Moss: It's just more of everything. Nothing is slowing down [hacking-wise] -- there's just more. We tried to capture more of the content, doing recordings in the Villages. What we're doing is knowledge transfer … of privacy, lock pick [and other Villages] recordings online. It might foster more interest for people to come online and watch.
There's also a certain amount of chaos: welcome to DEF CON.
Q: The Internet of Things now has its own village here at DEF CON, like Lockpick Village and Hardware Hacking Village. What are the challenges with getting security flaws fixed in these products?
Moss: When hackers started picking locks, the lock manufacturers got very upset, saying this is the way we've done it forever, and saw us as interlopers in their space, [saying] 'trust us' [to protect consumers]. But hackers would have none of that and [then] there was the first upgrade to physical locks in decades. We made them get better. In the beginning there were threats of lawsuits and other scariness, but now we know it was a new world.

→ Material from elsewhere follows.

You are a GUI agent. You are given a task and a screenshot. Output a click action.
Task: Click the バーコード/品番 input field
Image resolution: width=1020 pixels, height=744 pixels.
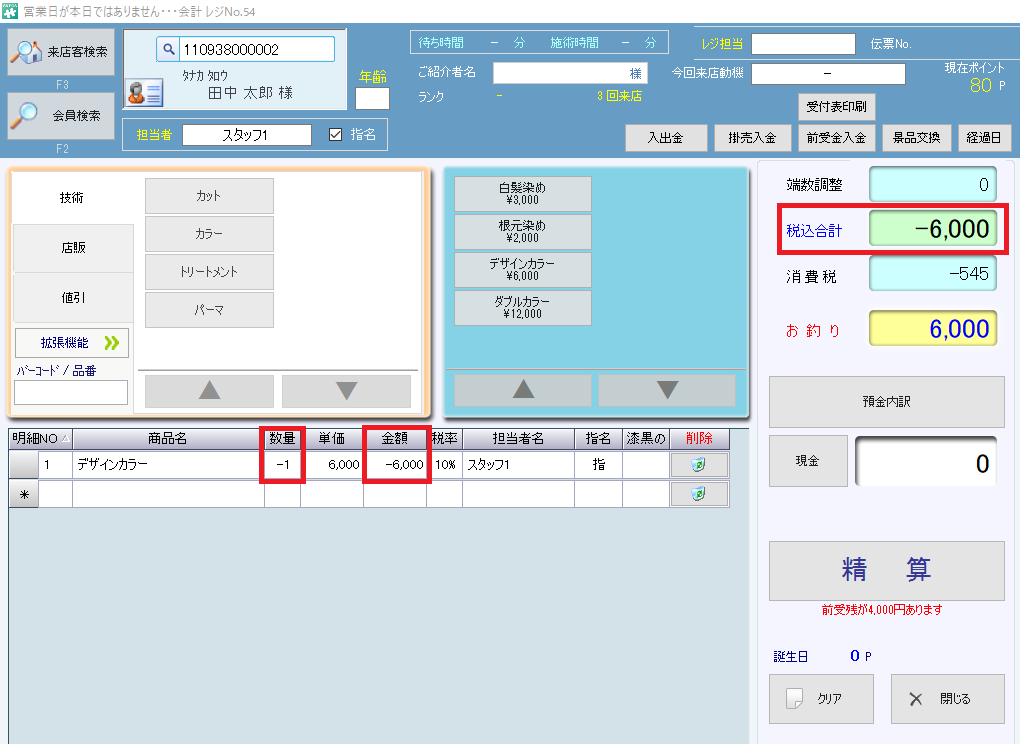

Then medical devices, now with cars: it's following the same trajectory: 'don't tell anybody' … I'm betting this [car hacking research] will force the whole [car] industry to mature a bit. And it's not going to stop: after cars, it will be something else.
If we don’t get the software updating thing right, there will be trouble.
Q: What can or should the federal government's role be in ensuring IoT products are secured?
Moss: There's not much it can do about it. The government is structurally blocked, bureaucratically, etc. It's inflexible and not adaptable.
Now we're down to regulation, which nobody likes. If your [connected] toaster burns down your house, who are you going to sue?